CONTACT: Stanford University News Service (650) 723-2558

Major gift to support study of American art and material culture

STANFORD -- A $3.7 million gift to support the study of American art and material culture in the Stanford Department of Art - from a donor who wishes to remain anonymous - has been announced by John Shoven, dean of the School of Humanities and Sciences.

Broadly defined, the area of American art and material culture encompasses all human-built or crafted objects, including but not restricted to works of art, architecture, photography and film, and covers the cultures that have inhabited the area comprised by today's United States. Folk art is included, as are art forms characteristic to specific ethnic groups.

The pledge that launches this new area study makes possible a new endowed chair for an assistant professor in American art and material culture and provides funds for two new graduate students in each of the next four years. Each of the students will be supported for four years of graduate study.

The gift also includes support for a visiting distinguished professor whose scholarship is interdisciplinary and is focused on visual studies in American culture.

"The gift will significantly expand American visual studies at Stanford," Shoven said. "The interdisciplinary focus of this area will strengthen many of the school's departments and programs, including the departments of anthropology, art, communication, English and history, the American studies program and the Stanford Museum."

Stanford President Gerhard Casper said, "I am delighted to learn of this splendid gift to the Art Department, one that will be of such wide- ranging benefit to the university's teaching program. With this pledge and the recent commitment from Iris and B. Gerald Cantor for the rebuilding and expansion of the museum and the establishment of the new Cantor Center, I predict a bright future for the visual arts at Stanford." When her term as director of the Stanford Humanities Center ends in 1995, Professor Wanda Corn will return to the Art Department full time to develop this new area study.

"This gift opens up wonderful curricular innovations for our department and the humanities at Stanford," Corn said. "American art has long been thought the poor stepchild of art history and it is only in the last 15 years that it has made its way as an essential field into the university course structure."

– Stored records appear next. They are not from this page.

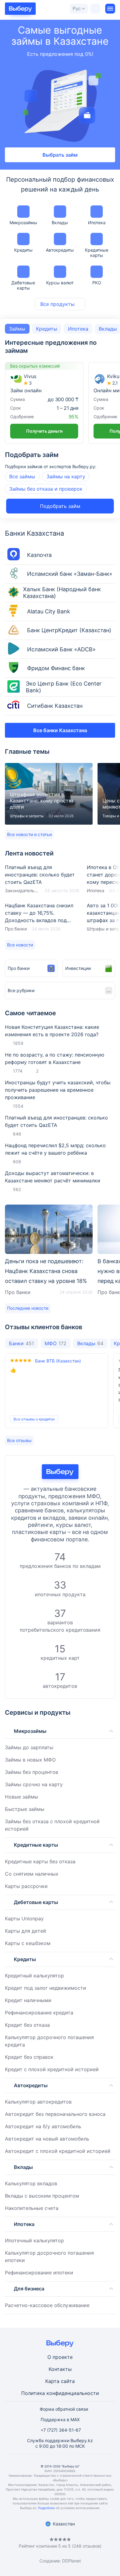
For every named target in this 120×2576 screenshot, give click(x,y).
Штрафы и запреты (27, 816)
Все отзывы (19, 1440)
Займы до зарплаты (29, 1747)
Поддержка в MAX (60, 2419)
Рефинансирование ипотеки (39, 2272)
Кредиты (23, 250)
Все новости (20, 944)
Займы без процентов (31, 1772)
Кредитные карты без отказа (40, 1861)
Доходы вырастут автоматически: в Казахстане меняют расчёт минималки (52, 1177)
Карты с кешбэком (27, 1943)
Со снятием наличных (31, 1874)
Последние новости (27, 1308)
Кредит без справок (29, 2057)
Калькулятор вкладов (31, 2183)
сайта (68, 2381)
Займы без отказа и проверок (45, 489)
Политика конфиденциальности (60, 2393)
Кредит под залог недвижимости (45, 1988)
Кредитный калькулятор (34, 1975)
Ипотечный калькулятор (34, 2240)
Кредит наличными (28, 2000)
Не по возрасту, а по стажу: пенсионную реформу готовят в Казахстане (54, 1058)
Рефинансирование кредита (39, 2012)
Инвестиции (78, 968)
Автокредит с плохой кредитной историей (57, 2151)
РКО (96, 282)
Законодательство (22, 890)
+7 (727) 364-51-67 (61, 2430)
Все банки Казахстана (60, 730)
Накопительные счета (31, 2208)
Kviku (113, 376)
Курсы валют (60, 282)
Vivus (30, 376)
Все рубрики (21, 990)
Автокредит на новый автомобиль (47, 2139)
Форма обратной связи (64, 2409)
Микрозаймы (23, 222)
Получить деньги (44, 431)
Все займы (22, 476)
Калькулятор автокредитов (38, 2102)
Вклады (60, 222)
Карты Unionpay (24, 1918)
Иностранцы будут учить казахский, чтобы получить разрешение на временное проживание (57, 1089)
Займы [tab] (17, 329)
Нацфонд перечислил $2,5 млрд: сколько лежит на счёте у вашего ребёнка (55, 1149)
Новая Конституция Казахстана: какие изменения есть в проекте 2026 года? (52, 1030)
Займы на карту (65, 476)
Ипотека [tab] (78, 329)
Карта (52, 2381)
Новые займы (21, 1797)
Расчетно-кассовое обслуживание (47, 2305)
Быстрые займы (24, 1809)
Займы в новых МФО (30, 1760)
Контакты (60, 2369)
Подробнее (46, 2508)
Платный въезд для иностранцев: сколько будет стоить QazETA (42, 879)
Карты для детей (25, 1931)
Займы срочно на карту (34, 1784)
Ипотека (97, 222)
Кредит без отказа (27, 2025)
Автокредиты (60, 250)
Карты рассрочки (26, 1886)
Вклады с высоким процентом (42, 2196)
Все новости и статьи (29, 834)
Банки (21, 1343)
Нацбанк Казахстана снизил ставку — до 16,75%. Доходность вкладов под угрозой (42, 917)
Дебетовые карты (23, 285)
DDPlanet (71, 2560)
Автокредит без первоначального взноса (55, 2114)
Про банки (16, 928)
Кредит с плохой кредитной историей (52, 2069)
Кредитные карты (96, 252)
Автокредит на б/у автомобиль (43, 2126)
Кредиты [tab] (46, 329)
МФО (55, 1343)
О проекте (60, 2357)
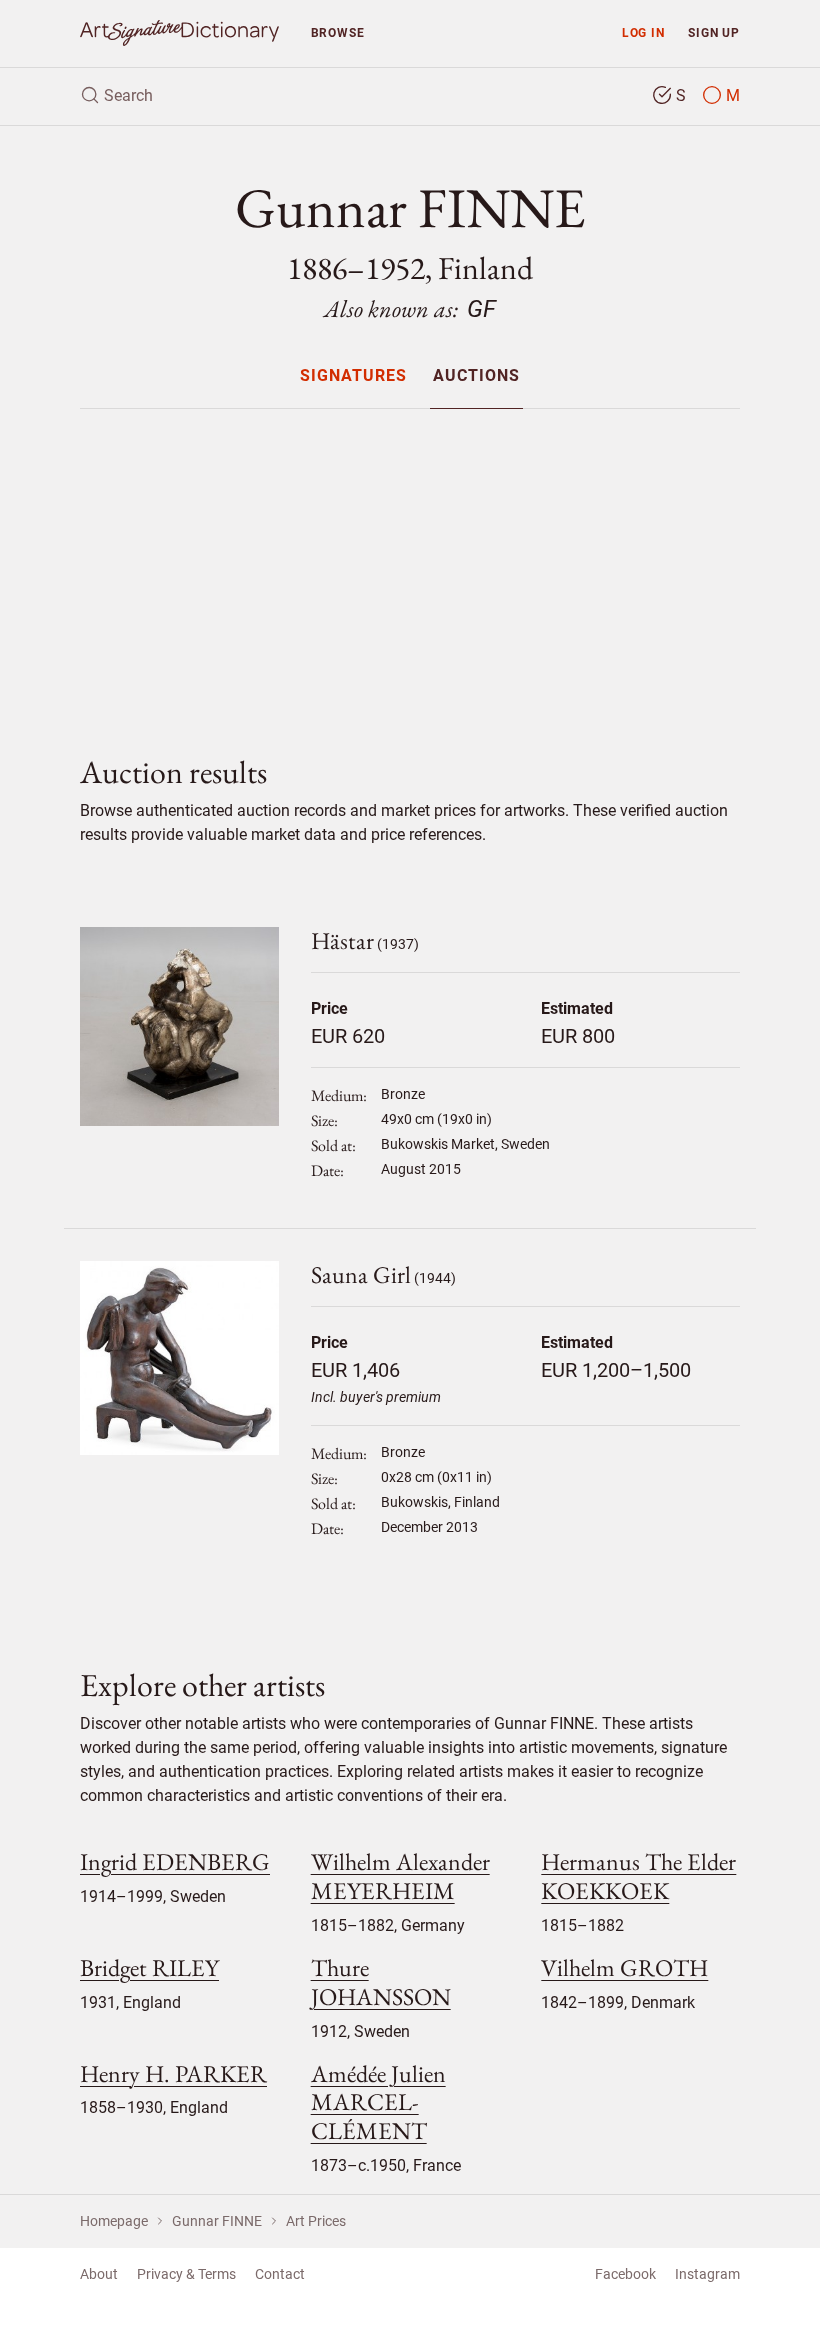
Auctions (476, 376)
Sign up (714, 32)
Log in (643, 32)
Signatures (353, 376)
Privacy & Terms (186, 2274)
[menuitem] (353, 375)
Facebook (625, 2274)
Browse (338, 32)
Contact (280, 2274)
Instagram (707, 2274)
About (99, 2274)
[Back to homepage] (179, 33)
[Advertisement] (410, 565)
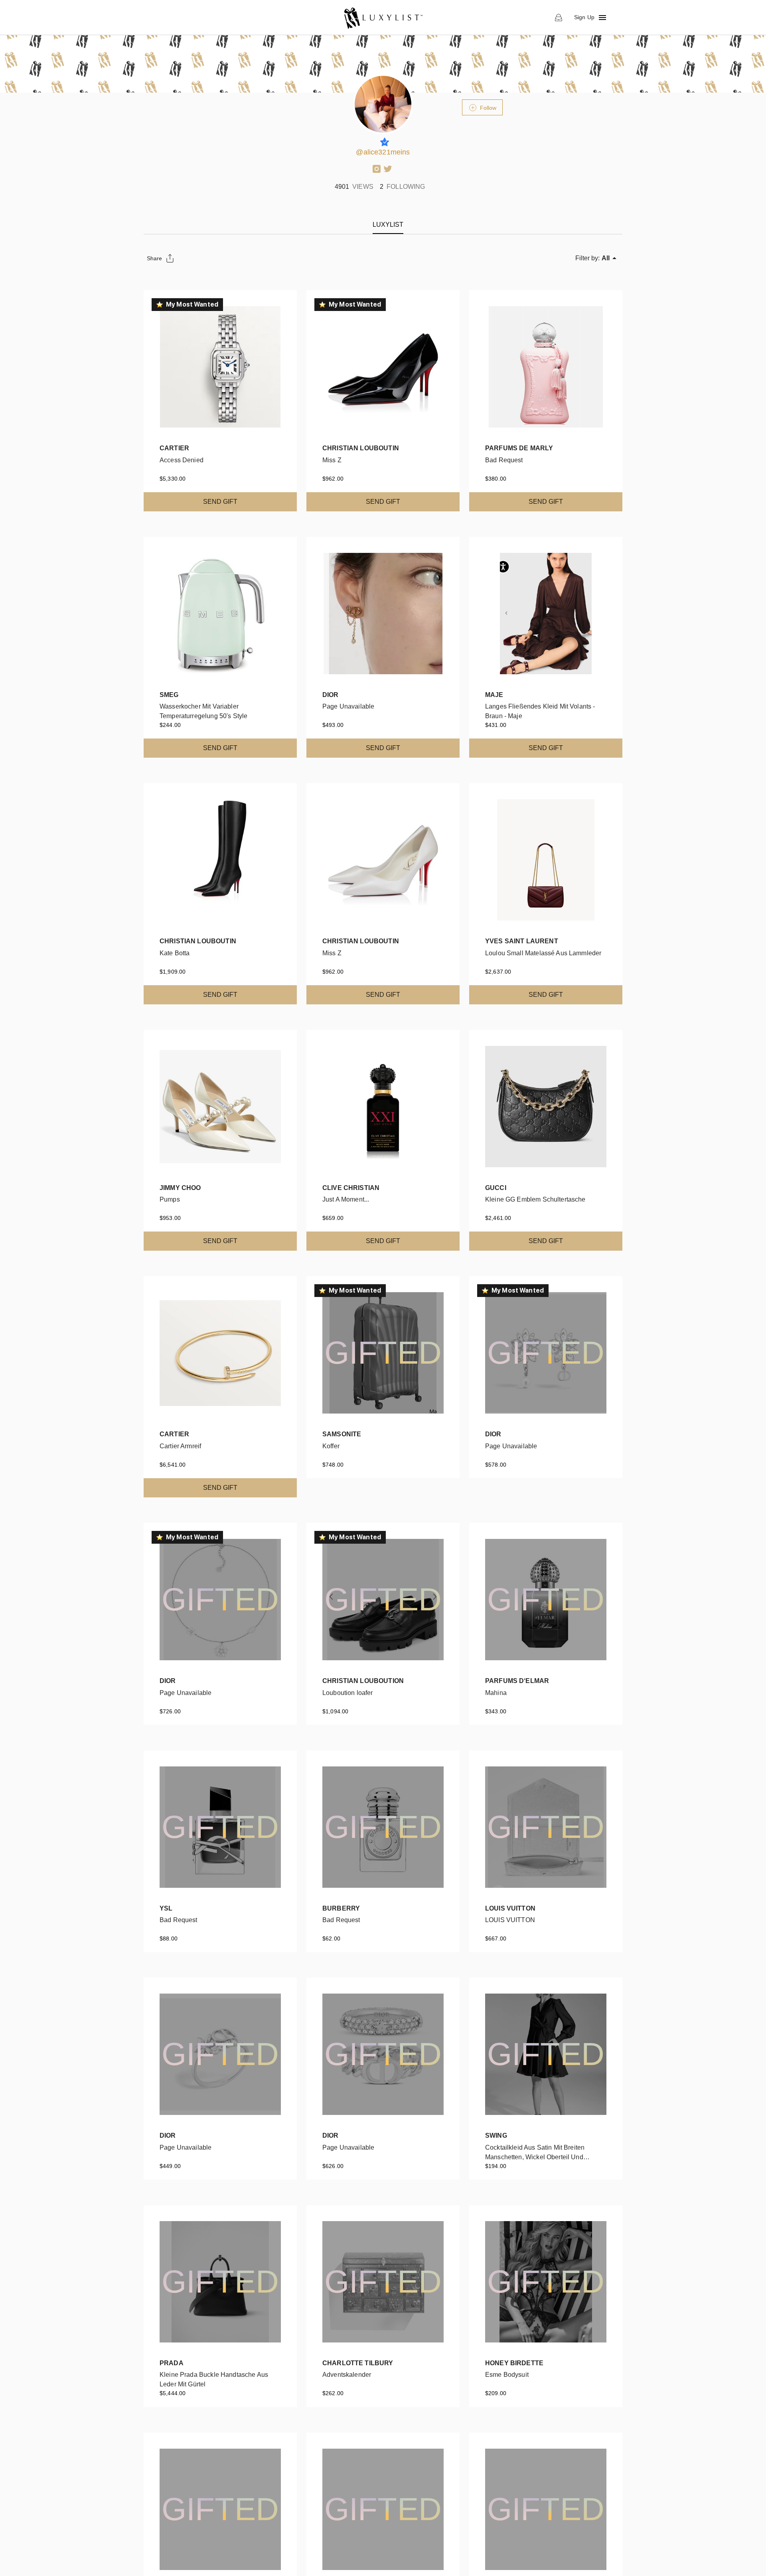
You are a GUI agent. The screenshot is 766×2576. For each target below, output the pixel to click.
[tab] (388, 225)
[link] (382, 17)
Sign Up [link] (584, 17)
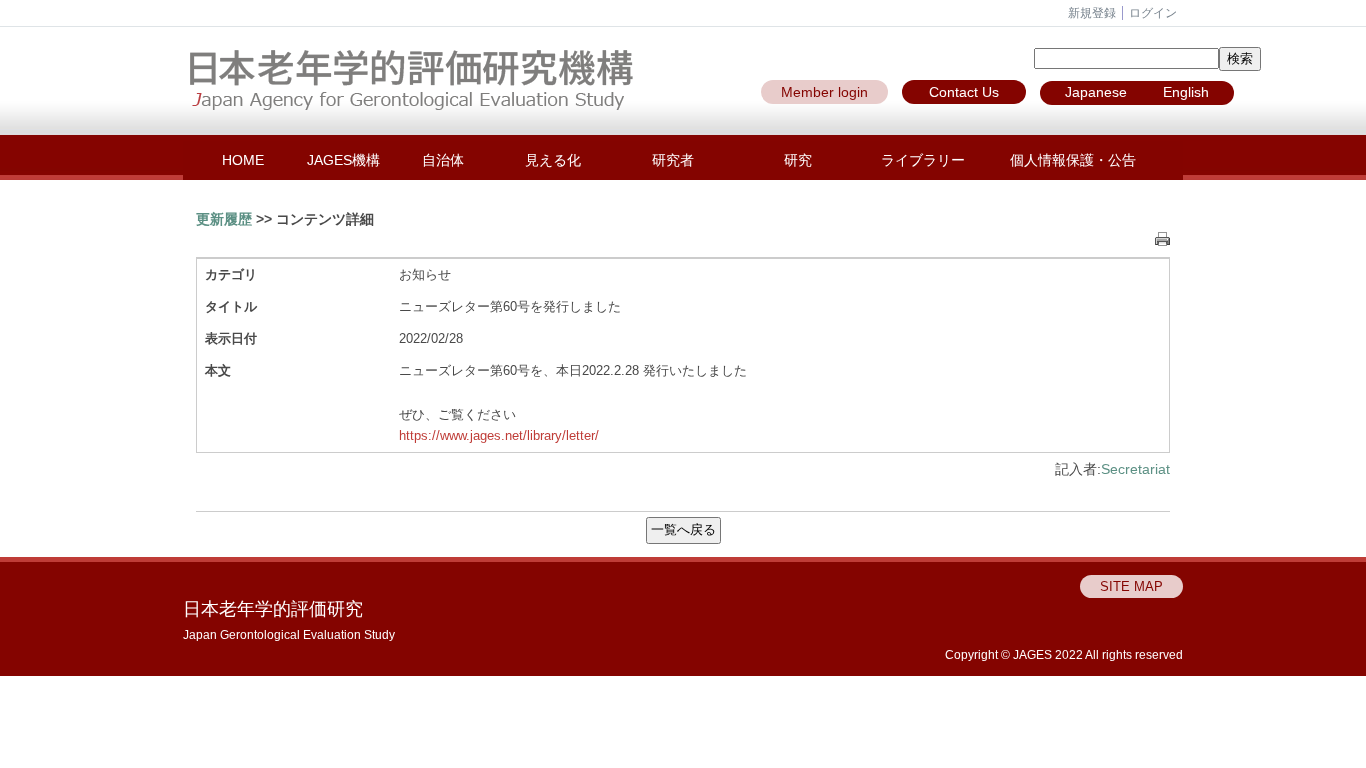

The new professorship will be filled by an Americanist whose area of research complements Corn's work, thereby expanding the coverage of American art studies in the Art Department.

"The demand for courses in American art, and in American visual culture more broadly considered, is at an all-time high," Corn said. "This gift will provide us with the resources to respond to student interest with flair and imagination."

The Art Department already has accepted the first two American art and material culture graduate students, who will enter the art history program this fall, and has contacted prospective scholars for the distinguished professor residency.